» Activity
Output only the lines that run from the line holding "Image resolution: width=1568" to the end of the entries, both ends included, and skip the pictures.

» Input material

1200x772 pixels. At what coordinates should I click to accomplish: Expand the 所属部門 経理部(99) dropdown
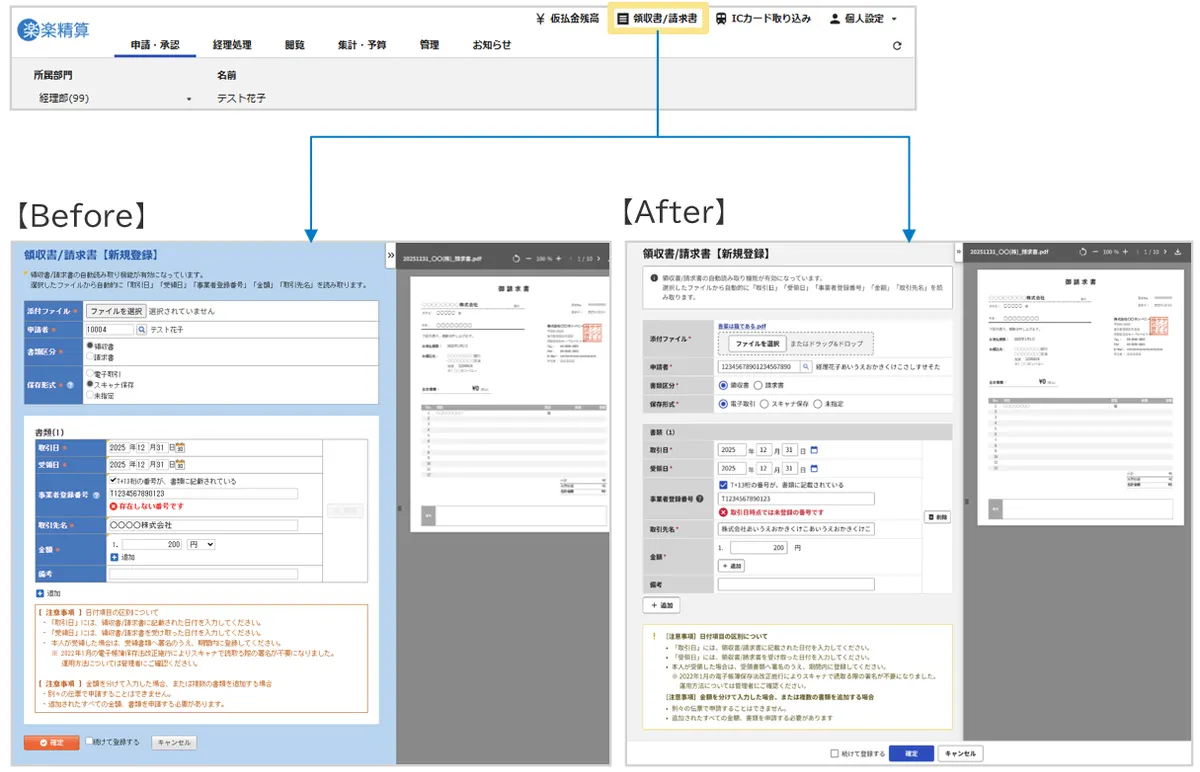(188, 99)
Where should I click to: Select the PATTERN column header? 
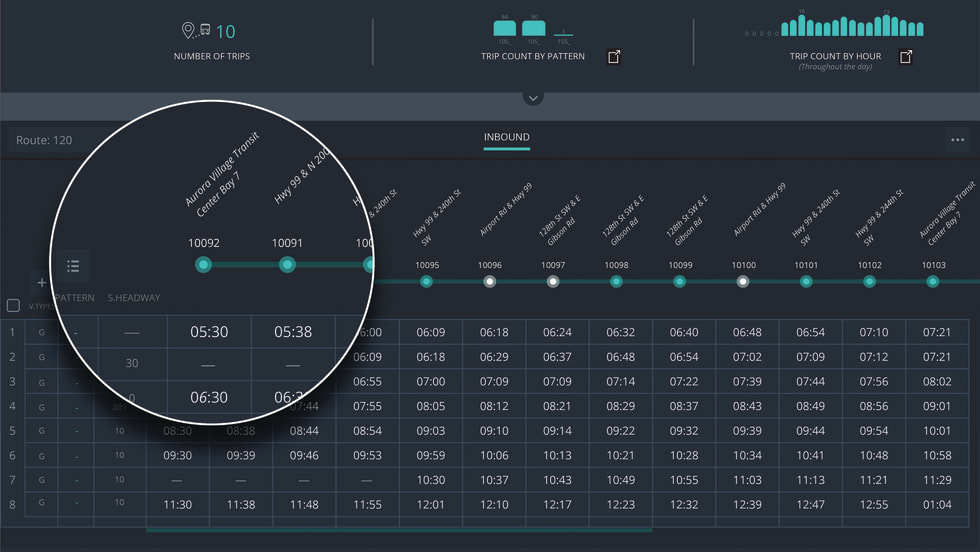(x=74, y=298)
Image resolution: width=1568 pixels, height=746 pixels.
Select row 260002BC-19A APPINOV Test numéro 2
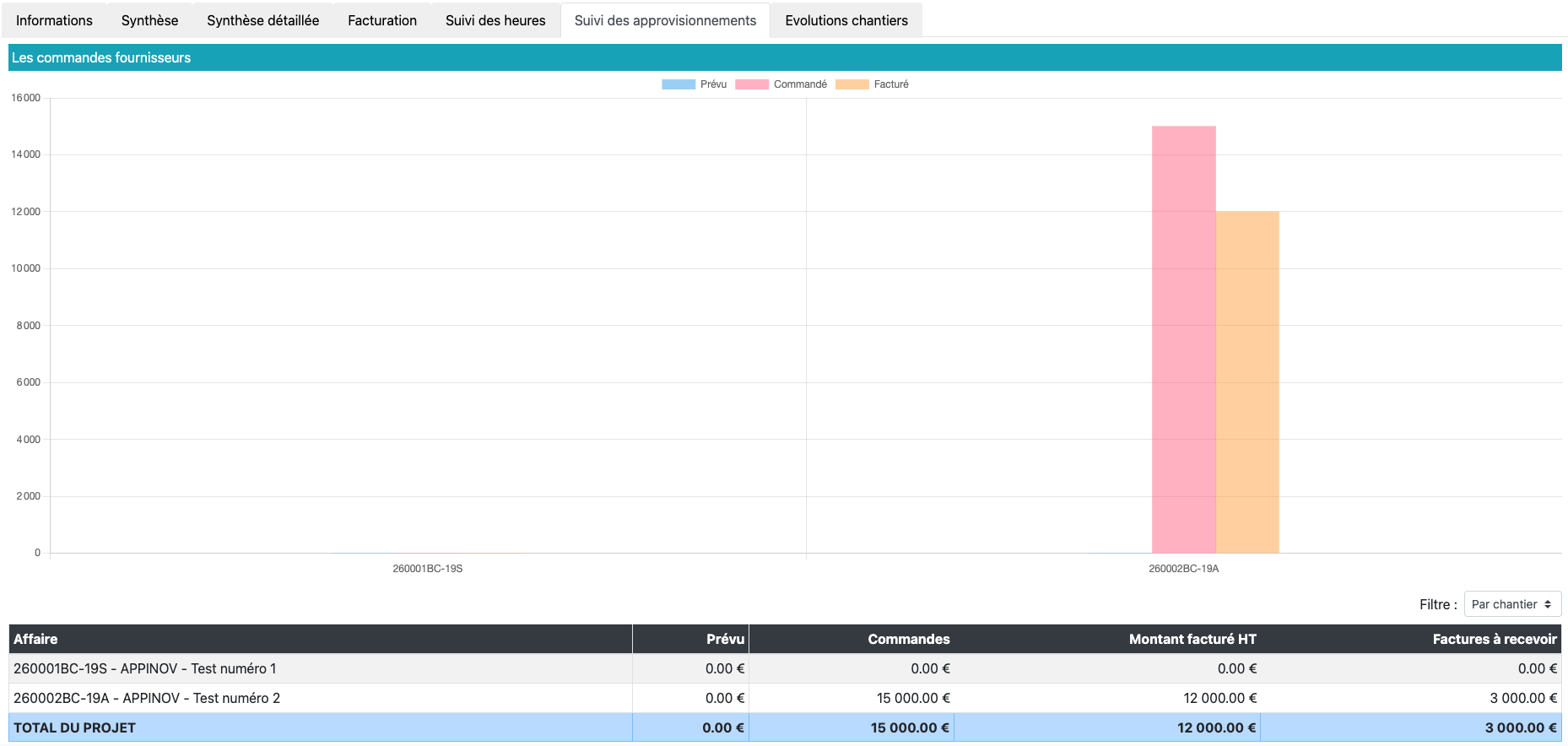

» Answer section
Image resolution: width=1568 pixels, height=746 pixels.
Select row 260002BC-19A APPINOV Test numéro 2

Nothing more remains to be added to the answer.